[Start of Attachment]

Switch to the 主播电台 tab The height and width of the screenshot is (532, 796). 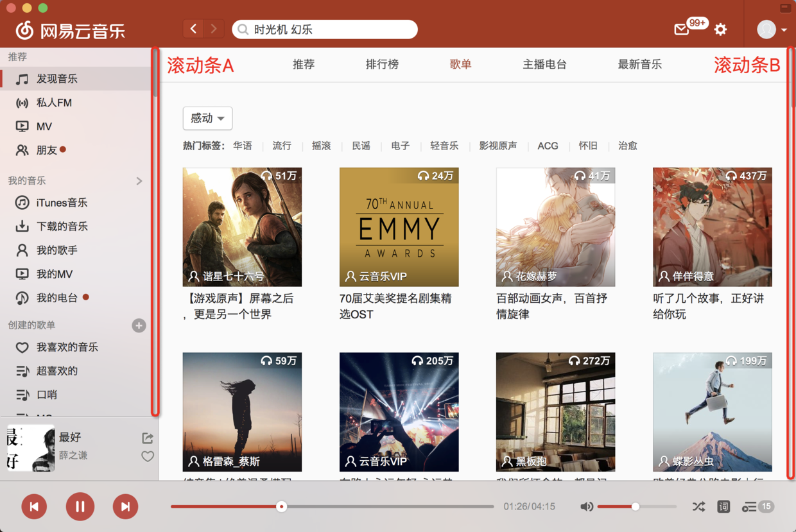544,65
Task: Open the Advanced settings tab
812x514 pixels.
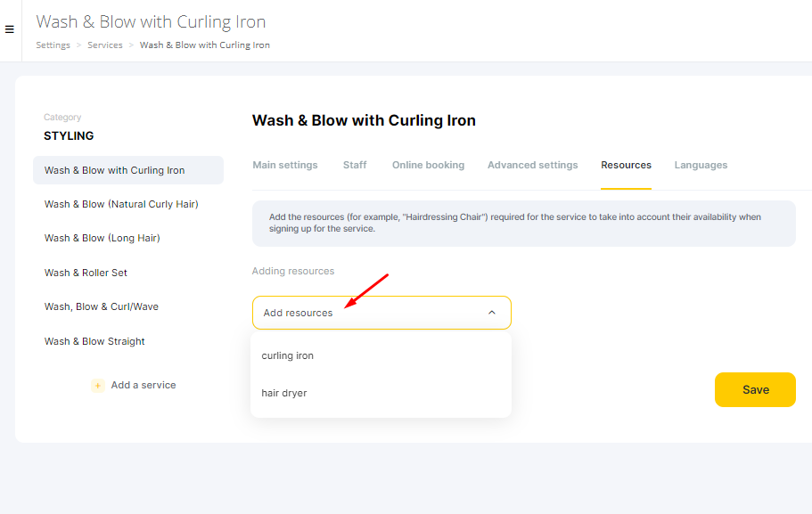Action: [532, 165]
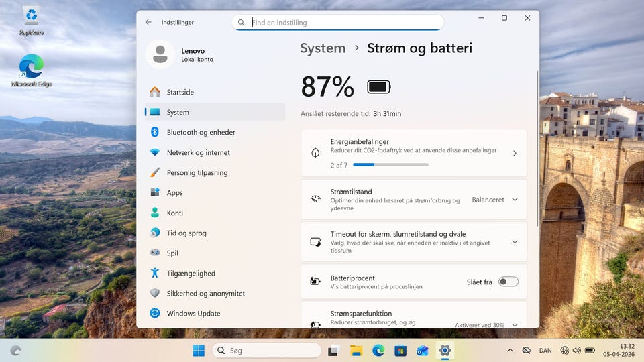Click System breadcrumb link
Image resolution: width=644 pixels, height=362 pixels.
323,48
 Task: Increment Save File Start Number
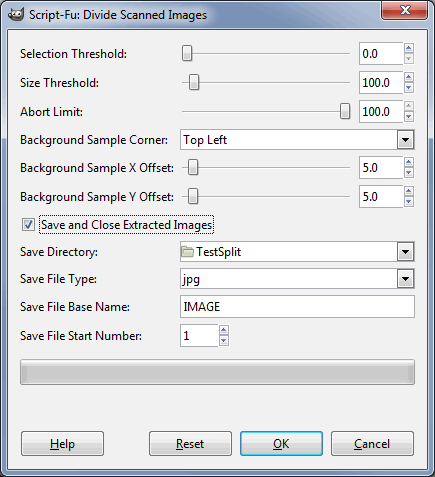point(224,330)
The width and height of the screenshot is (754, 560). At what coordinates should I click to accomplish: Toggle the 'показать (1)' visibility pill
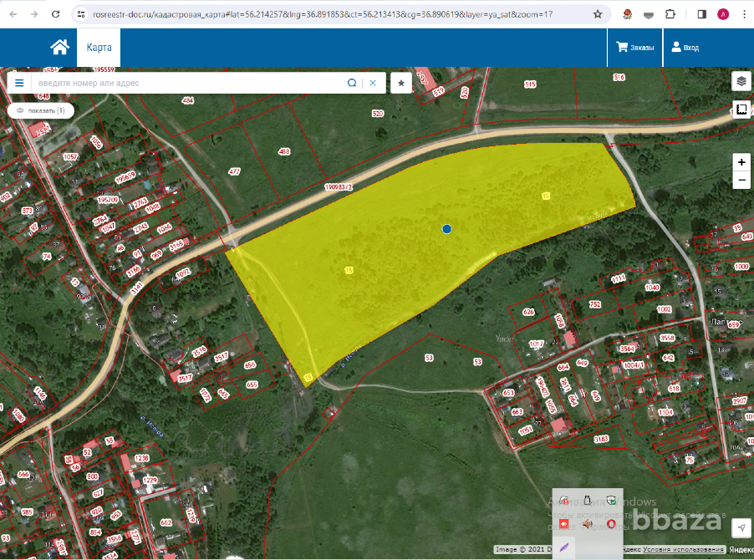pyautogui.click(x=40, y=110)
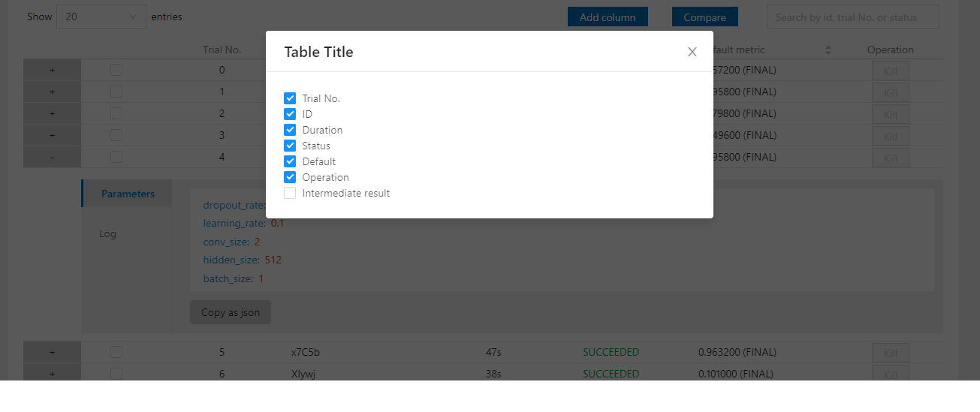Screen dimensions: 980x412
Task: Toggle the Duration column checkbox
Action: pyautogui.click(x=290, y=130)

[End of Attachment]

#### BRIEF
Reproduce the lines from the line with "The width and" through the last line of the entries exactly, including both ends and excluding pictures.

#### RESPONSE TO THIS TASK
The width and height of the screenshot is (754, 560). At what coordinates should I click to accomplish: Toggle the 'показать (1)' visibility pill
pyautogui.click(x=40, y=110)
Screen dimensions: 980x412
Task: Toggle the Duration column checkbox
Action: pyautogui.click(x=290, y=130)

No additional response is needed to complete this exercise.